Escoteiros Mirims (Boy Scouts) – Em 1950, Barks resolveu transformar os sobrinhos do Pato Donald – que já existiam – em escoteiros, possibilitando uma química totalmente nova entre o herói azarado e Huguinho, Zezinho e Luisinho. Dotados de um manual que sempre tem de tudo, os escoteiros fizeram tremendo suceso entre adultos e crianças. Um detalhe curioso das histórias são as medalhas dadas para as atividades mais loucas e as siglas para designar o grande C.H.E.F.E. (Combatente Heróico, Enérgico, Fiel e Esperto, por exemplo).
Irmãos Metralha (Beagle Boys) – Os três irmãos surgiram oficialmente em 1951, mas um ano antes, na história O Papagaio Contador, Barks já havia desenhado bandidos muito parecidos.

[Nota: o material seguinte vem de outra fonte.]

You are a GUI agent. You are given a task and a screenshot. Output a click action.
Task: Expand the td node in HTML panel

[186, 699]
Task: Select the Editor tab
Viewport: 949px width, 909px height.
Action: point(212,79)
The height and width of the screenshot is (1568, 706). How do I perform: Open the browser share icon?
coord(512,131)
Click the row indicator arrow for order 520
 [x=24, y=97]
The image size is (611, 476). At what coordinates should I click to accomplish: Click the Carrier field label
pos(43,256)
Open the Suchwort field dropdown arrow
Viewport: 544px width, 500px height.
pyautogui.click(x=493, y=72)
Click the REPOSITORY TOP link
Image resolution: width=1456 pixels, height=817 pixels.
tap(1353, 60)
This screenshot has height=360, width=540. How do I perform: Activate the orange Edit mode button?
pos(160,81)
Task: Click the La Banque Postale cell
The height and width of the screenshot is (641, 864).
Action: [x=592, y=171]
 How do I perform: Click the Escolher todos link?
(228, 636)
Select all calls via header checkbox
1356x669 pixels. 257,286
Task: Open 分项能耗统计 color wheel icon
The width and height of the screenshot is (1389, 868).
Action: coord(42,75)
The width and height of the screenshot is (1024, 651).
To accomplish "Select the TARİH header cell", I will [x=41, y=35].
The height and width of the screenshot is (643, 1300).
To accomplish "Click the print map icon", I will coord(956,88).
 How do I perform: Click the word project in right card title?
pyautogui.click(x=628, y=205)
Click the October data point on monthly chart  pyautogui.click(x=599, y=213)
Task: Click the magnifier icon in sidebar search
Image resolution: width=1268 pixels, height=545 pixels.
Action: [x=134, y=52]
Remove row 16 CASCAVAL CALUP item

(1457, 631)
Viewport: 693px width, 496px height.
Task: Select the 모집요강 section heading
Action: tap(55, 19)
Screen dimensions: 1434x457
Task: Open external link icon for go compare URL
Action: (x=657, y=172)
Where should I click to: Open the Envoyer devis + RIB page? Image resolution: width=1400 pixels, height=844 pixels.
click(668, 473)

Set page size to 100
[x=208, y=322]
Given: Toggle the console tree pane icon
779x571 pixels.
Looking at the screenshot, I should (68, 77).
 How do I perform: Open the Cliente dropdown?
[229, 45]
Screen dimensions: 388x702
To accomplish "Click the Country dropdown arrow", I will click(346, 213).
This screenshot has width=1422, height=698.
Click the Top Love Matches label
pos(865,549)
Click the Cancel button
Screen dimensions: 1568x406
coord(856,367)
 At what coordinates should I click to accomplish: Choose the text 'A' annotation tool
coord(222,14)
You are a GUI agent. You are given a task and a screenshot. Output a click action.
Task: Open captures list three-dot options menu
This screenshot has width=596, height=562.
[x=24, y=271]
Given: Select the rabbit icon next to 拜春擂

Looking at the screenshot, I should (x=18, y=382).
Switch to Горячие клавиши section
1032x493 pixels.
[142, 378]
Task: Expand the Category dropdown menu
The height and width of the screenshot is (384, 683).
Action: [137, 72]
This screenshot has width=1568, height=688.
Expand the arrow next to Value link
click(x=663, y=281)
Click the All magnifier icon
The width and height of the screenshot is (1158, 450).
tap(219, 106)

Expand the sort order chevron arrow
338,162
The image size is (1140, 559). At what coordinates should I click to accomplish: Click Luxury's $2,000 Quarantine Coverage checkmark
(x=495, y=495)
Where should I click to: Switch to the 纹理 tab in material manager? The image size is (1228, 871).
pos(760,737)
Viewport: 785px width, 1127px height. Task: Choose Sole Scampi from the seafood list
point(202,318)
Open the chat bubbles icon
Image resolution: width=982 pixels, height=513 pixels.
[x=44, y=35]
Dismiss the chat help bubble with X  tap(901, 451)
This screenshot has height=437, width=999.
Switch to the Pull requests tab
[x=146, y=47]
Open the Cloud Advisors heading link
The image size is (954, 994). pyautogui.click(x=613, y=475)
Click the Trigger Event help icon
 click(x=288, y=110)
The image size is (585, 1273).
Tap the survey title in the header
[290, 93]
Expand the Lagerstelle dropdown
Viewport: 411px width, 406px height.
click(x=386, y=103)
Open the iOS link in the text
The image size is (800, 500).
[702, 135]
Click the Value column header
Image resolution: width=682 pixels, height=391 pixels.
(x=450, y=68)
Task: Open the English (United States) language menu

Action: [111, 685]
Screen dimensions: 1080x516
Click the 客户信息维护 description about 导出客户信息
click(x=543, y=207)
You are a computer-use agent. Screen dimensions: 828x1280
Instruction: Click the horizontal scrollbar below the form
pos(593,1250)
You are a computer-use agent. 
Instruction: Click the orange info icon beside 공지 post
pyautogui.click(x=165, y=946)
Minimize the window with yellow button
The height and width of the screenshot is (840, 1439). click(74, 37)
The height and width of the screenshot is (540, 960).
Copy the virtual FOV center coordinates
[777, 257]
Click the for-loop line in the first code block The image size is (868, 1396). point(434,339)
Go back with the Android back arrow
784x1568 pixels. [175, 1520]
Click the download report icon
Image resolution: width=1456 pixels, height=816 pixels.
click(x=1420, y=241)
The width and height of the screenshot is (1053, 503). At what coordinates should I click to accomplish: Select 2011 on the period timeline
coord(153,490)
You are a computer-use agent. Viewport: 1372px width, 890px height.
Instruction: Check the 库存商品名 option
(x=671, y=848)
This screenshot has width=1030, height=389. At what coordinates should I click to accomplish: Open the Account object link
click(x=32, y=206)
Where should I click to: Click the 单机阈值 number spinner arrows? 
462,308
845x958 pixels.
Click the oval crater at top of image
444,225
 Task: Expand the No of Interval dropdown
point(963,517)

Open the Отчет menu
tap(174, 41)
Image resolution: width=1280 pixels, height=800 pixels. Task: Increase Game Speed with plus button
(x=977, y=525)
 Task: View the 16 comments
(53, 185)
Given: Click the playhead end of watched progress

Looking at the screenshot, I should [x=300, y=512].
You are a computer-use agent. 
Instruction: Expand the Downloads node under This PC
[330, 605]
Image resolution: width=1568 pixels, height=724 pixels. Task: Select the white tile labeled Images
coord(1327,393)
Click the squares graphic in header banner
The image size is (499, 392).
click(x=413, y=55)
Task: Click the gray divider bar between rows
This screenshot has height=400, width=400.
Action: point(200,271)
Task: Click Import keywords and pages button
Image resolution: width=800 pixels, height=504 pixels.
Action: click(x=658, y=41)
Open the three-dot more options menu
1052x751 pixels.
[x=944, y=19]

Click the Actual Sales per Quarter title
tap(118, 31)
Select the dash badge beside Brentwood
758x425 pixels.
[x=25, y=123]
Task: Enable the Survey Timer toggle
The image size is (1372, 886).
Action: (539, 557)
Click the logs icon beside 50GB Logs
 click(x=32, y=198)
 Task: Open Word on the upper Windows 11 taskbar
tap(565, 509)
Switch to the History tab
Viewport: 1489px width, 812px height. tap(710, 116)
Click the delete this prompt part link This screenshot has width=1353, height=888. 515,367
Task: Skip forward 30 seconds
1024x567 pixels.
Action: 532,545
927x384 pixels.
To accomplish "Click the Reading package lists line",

Sempre atrás da fortuna de Patinhas, os bandidos 617, 671 e 176 acabaram ganhando uma imensa família nas mãos de outros autores, com integrantes de características peculiares como o Vovô Metralha e o Azarado (1313), e até mesmo antecedentes bandidos em todas as épocas.
Professor Pardal (Gyro Gearloose) – O inventor maluco Pardal, que na verdade é um frango e não um passarinho, surgiu em 1952 e, segundo Barks, não era para se tornar um personagem fixo. "Todo cartunista desenha um inventor maluco um dia, mas eu pretendia usar o Pardal apenas eventualmente, porque ele é muito alto, o que torna difícil colocá-lo no mesmo quadrinho em que aparecem os patos", contava Barks, que afirmava que, assim como o criador do Lampadinha, também tinha veia de inventor.
Maga Patalógika (Magica de Spell) – Uma morena sedutora, verdadeira Femme Fatale que sonha em conseguir a moeda número 1 do Tio Patinhas para derretê-la no Monte Vesúvio e fazer um talismã. Barks criou a feiticeira de origem italiana – descendente da legendária Circe da mitologia grega – em 1961, inspirada em Morticia Adams, do seriado americano A Família Adams.
Patacôncio (John D. Rockerduck) – Carl Barks criou o personagem em 1961, mas utilizou-o apenas em uma história (Gasolina Superzum, publicada no especial do Donald 50 anos de Brasil). Patacôncio é um milionário desonesto e aparecido, que faz de tudo para provar que é mais rico que Patinhas, mas quase sempre acaba comendo o próprio chapéu de raiva.